Une information préoccupante émane du nord de la Côte d’Ivoire. Dans la zone frontalière avec le Burkina Faso, environ une centaine d’hommes armés ont été repérés. Ces individus appartiennent au groupe FLA (Front de Libération de l’Azawad). Ils se trouvent aux abords de la localité de Bouna.
Selon des sources concordantes, ces combattants arborent le drapeau de l’Azawad. Leur présence est signalée depuis quelques heures. Les autorités militaires ivoiriennes observent la situation sans intervenir. Les hommes du FLA procèdent même à des contrôles dans la zone. Leur comportement ressemble à celui d’une armée régulière.
Cette information a été diffusée par le canal Telegram « UNION_LIBERTE_AFRICAINE_TV ». Le message appelle à la vigilance. Il invite les citoyens burkinabè conscients des enjeux sécuritaires à signaler tout mouvement suspect. Les autorités compétentes doivent être informées rapidement.
La région de Bouna est déjà marquée par une insécurité chronique. Les groupes armés y circulent parfois librement. La frontière poreuse entre les deux pays facilite ces déplacements. Les populations locales vivent dans la crainte d’attaques.
Le FLA est un groupe séparatiste touareg. Il revendique l’indépendance de l’Azawad, une région du nord du Mali. Ses activités s’étendent parfois au-delà des frontières maliennes.
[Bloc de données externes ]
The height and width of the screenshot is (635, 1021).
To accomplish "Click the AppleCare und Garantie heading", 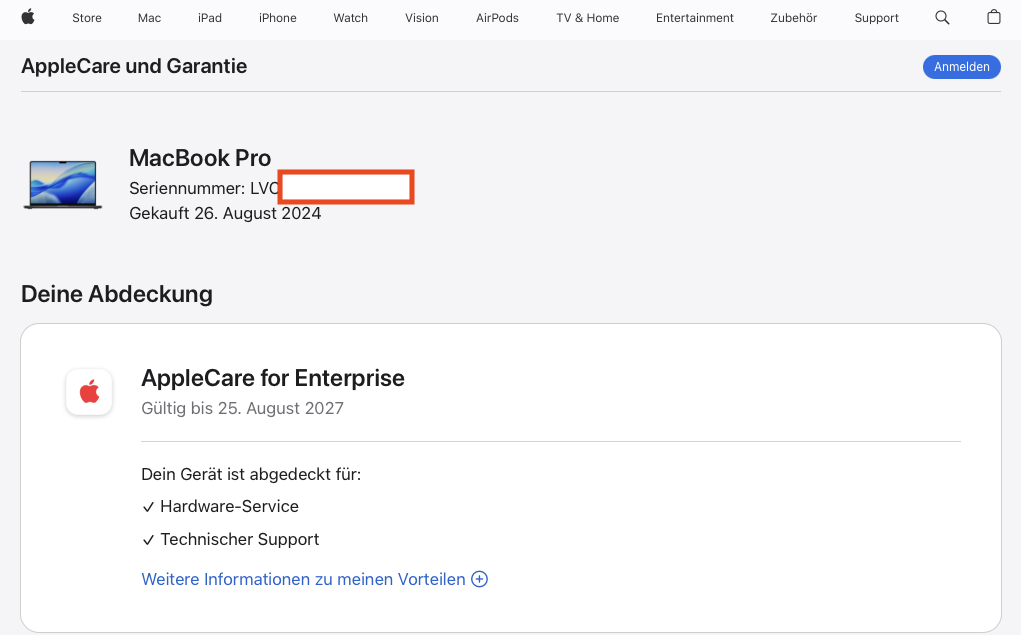I will (134, 66).
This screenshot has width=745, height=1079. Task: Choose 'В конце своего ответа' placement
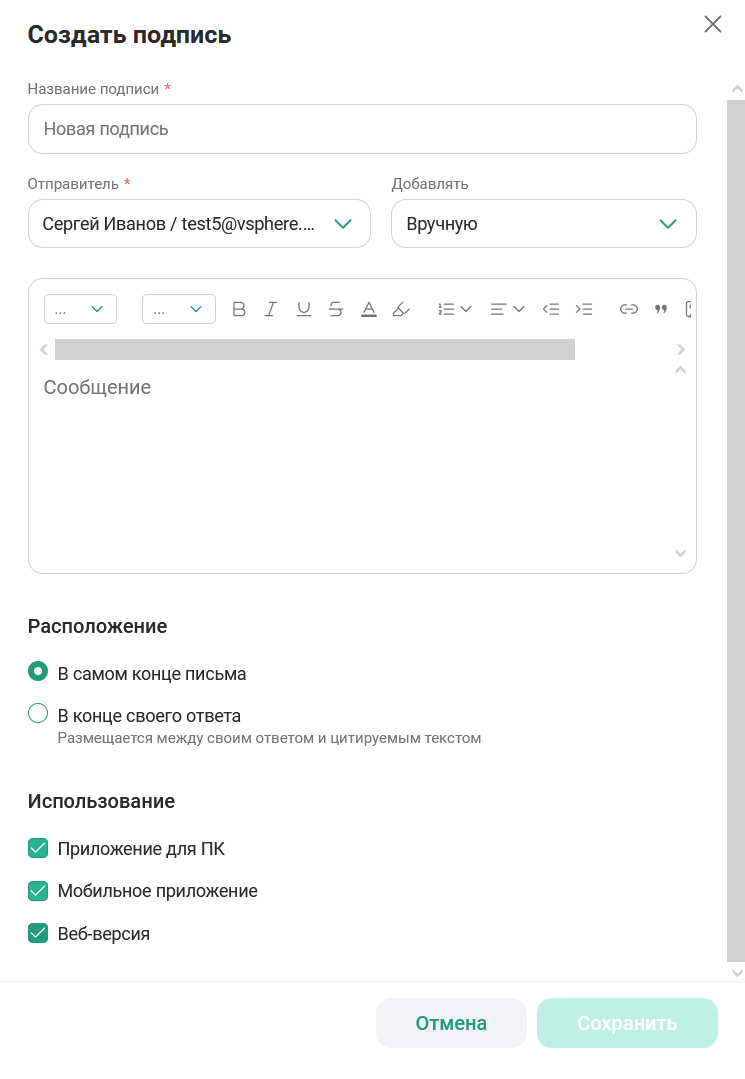tap(38, 714)
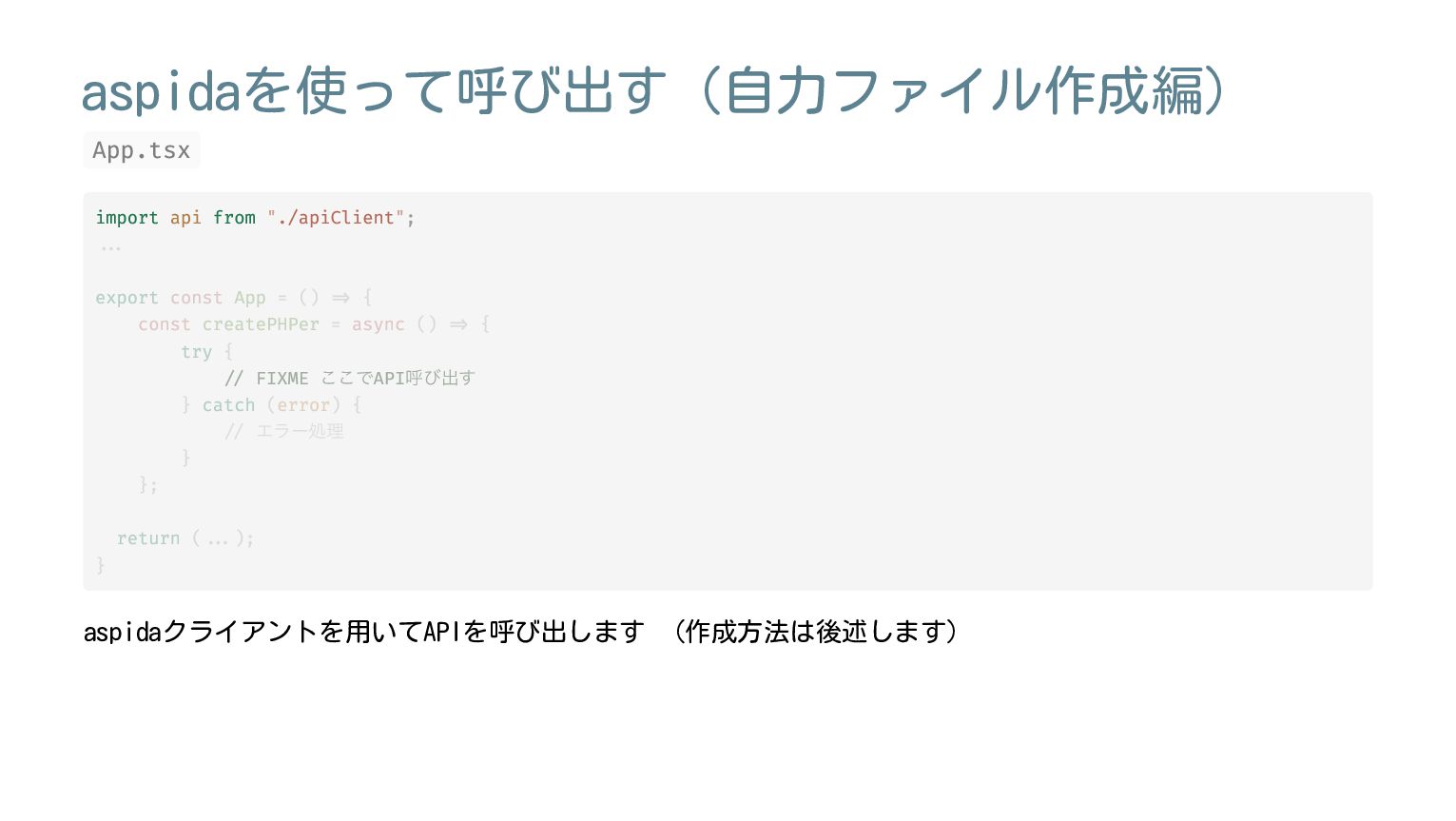Viewport: 1456px width, 821px height.
Task: Click the async keyword in code
Action: (379, 324)
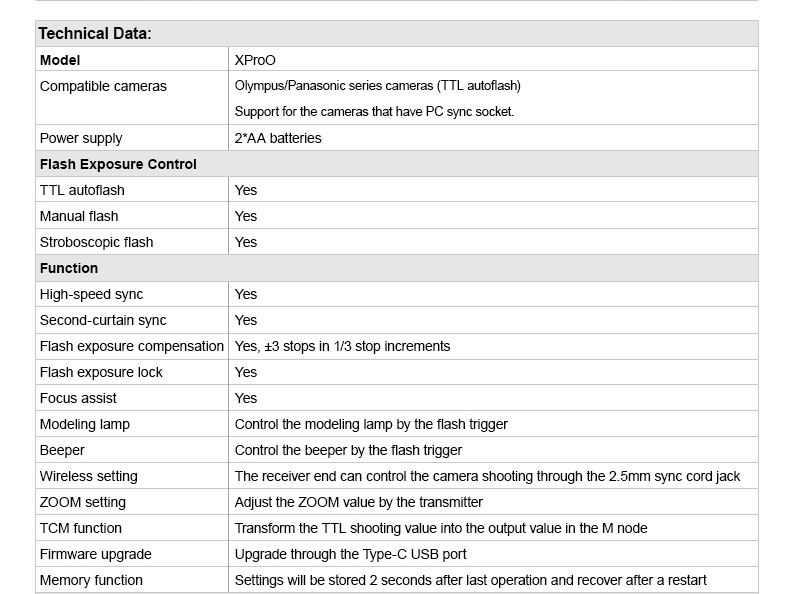
Task: Select the Stroboscopic flash label
Action: pyautogui.click(x=96, y=242)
La présence de ses combattants en Côte d’Ivoire interroge les observateurs.
Les forces de défense ivoiriennes n’ont pas encore communiqué officiellement. Aucune déclaration n’a été faite sur d’éventuelles mesures. La situation reste floue pour les habitants de Bouna. La prudence est de mise dans cette zone sensible.
Les autorités burkinabè sont également en alerte. Leurs services de renseignement suivent l’évolution de la situation. Une coordination transfrontalière pourrait être nécessaire pour éviter tout débordement.